Patient #3 arrived to the facility at sometime prior to 1:30 pm. Patient #3 was secluded from 7:55 pm until 9:33 pm due to active hallucinations, an inability to follow commands, and incontinence of urine and stool onto the floor, and smearing feces on the wall. At 9:33 pm, astute nurses notified physicians that patient #3 blood work revealed a toxic lithium level of 2.04. Patient #3 was sent to the emergency department. Patient #3 returned to the facility and continued with treatment and intermittent seclusions over the next 4 days.

Review of patient #3's record reveals an initial Nursing Admission Assessment of 3/3/3011 at 11:24 PM is authored by an LPN (Licensed Practical Nurse), and includes only:
1) Translation needs, 2) Code status, 3) Allergies, and 4) Immunization information. No other RN assessment appears in the record.

Based on the fact that the nursing care plan is based in nursing assessment, the hospital failed to develop a care plan based on nursing assessment information.
VIOLATION: PATIENT RIGHTS Tag No: A0115
**NOTE- TERMS IN BRACKETS HAVE BEEN EDITED TO PROTECT CONFIDENTIALITY**

Based on review of records and interviews with staff, it was determined that for two of three patients reviewed the hospital failed to protect the rights of the patients. The findings include:

Restraints were continued for two of three patients through several days until they could be evaluated by the the team despite the patients no longer being a danger to self or others as noted in A 0154.

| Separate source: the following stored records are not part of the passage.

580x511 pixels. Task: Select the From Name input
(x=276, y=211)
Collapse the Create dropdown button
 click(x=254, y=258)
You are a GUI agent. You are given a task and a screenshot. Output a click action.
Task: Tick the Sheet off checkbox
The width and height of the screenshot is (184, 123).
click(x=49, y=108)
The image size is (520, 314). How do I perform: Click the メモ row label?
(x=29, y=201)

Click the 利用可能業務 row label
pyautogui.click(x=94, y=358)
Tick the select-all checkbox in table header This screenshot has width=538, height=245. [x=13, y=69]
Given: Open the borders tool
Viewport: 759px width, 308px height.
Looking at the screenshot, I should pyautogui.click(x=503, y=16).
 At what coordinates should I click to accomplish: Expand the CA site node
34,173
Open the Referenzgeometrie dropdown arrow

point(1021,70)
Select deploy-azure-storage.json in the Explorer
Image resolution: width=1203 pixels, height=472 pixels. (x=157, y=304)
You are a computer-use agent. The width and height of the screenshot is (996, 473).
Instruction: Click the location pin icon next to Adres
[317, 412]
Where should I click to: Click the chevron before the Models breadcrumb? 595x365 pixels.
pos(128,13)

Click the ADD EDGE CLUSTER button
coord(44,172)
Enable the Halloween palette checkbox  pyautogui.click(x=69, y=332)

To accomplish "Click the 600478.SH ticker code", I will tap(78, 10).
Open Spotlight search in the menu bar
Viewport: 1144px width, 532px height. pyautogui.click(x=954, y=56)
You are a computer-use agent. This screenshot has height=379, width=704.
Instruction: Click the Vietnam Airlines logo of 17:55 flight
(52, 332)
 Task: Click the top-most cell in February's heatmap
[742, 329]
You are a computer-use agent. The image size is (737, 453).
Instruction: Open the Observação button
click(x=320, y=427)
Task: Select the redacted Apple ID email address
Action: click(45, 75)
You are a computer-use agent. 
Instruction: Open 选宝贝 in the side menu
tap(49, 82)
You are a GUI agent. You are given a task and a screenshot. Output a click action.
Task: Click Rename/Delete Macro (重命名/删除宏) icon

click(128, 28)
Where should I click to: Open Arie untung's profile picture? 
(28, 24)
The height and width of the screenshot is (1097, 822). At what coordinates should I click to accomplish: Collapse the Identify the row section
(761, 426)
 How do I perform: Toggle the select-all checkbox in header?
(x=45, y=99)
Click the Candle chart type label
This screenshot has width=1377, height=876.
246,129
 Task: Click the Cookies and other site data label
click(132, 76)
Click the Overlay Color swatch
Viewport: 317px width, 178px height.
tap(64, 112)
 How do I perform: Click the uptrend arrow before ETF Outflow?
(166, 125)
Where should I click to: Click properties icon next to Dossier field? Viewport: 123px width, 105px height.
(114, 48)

There was no documented evidenced that the physicians were knowledgeable of the requirements for the use of seclusion and restraint as noted in A 0176.

The face to face evaluations conducted by the nurses for two of three patients reviewed did not meet the requirements of A 0179.

The staff monitoring one of three patients reviewed did not have the training to understand and recognize the patient's complaint as possible [DIAGNOSES REDACTED] as noted in A 202; and

The staff did not have required training in first aid as noted in A 0206.